Review the material and extract every line in which the word "mode" occurs.

-------------------------

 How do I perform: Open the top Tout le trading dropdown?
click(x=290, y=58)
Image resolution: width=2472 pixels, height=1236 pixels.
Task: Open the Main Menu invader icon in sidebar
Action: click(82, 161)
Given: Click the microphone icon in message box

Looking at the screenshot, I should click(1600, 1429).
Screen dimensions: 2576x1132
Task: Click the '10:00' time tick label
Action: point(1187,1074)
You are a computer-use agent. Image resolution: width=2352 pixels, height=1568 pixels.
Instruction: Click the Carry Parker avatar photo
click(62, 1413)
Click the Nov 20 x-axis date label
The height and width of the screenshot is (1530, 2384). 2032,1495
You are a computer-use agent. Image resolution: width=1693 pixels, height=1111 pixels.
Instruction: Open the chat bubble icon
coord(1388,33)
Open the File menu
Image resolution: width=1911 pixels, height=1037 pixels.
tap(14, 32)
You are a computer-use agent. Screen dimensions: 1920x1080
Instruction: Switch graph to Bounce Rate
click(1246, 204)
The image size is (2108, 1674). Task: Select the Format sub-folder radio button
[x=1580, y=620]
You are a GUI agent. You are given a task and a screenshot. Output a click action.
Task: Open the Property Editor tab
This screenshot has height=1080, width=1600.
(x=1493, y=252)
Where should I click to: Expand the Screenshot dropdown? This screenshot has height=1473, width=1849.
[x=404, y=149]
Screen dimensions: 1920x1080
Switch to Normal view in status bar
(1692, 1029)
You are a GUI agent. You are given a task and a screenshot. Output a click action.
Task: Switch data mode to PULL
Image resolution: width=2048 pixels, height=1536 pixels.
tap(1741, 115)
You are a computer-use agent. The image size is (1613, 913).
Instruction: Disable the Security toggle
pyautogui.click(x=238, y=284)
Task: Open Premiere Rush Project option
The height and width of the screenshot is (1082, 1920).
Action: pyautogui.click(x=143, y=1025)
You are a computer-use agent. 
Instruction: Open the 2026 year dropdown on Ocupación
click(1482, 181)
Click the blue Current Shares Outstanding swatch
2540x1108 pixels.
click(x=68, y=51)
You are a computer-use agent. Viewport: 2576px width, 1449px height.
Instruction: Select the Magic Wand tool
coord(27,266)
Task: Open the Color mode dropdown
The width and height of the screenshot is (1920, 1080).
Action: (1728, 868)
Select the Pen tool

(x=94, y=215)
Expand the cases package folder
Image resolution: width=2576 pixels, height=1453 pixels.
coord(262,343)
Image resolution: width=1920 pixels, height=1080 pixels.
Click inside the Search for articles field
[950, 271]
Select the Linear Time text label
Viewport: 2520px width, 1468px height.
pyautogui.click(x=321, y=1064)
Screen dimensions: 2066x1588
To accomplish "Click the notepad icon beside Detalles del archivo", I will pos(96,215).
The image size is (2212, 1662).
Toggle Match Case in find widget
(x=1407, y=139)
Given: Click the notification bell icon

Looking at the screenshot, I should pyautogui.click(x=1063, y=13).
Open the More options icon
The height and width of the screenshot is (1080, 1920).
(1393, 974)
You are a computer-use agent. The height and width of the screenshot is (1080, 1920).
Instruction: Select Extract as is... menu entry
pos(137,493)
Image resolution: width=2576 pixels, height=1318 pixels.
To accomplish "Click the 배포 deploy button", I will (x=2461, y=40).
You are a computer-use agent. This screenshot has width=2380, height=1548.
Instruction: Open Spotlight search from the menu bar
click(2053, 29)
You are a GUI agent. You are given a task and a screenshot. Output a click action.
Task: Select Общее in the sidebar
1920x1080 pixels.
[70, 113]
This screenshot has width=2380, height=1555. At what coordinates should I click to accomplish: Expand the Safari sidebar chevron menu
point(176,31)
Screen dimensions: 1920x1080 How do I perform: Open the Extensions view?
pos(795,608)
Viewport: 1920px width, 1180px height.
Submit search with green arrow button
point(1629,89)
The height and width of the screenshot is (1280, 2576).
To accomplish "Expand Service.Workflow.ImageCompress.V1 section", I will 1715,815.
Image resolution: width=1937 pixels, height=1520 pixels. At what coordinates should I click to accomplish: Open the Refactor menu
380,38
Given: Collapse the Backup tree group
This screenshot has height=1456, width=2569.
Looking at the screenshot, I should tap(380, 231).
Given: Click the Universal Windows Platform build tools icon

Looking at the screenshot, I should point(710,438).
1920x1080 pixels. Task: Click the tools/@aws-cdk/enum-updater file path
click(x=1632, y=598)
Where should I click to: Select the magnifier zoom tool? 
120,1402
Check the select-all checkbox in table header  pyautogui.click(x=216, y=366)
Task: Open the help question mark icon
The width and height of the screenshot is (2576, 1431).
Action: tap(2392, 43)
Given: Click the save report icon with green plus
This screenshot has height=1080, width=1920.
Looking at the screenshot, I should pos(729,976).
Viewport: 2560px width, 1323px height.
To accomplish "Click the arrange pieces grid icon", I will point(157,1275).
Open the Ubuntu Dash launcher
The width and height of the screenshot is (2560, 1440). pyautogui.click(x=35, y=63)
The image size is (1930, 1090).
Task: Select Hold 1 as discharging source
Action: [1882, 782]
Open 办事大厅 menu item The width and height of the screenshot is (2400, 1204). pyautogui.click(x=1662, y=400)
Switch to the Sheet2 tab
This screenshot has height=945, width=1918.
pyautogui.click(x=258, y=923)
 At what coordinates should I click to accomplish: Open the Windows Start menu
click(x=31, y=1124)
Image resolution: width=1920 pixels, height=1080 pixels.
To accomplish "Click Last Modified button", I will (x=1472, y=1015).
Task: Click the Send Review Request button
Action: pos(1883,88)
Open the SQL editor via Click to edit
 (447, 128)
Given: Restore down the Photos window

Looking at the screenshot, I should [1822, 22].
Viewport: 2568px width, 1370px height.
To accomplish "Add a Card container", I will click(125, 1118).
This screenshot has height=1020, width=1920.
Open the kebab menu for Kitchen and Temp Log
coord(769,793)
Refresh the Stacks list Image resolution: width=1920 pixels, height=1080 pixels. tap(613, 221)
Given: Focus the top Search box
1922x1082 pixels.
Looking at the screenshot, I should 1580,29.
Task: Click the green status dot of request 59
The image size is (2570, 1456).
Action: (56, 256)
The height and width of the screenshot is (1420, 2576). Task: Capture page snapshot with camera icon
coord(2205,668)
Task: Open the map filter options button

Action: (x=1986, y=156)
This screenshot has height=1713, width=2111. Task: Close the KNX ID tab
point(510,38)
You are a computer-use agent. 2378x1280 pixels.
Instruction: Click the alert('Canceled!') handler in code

-------------------------

◆ Task solution ◆
Task: Switch data mode to PULL
Task: Open the Color mode dropdown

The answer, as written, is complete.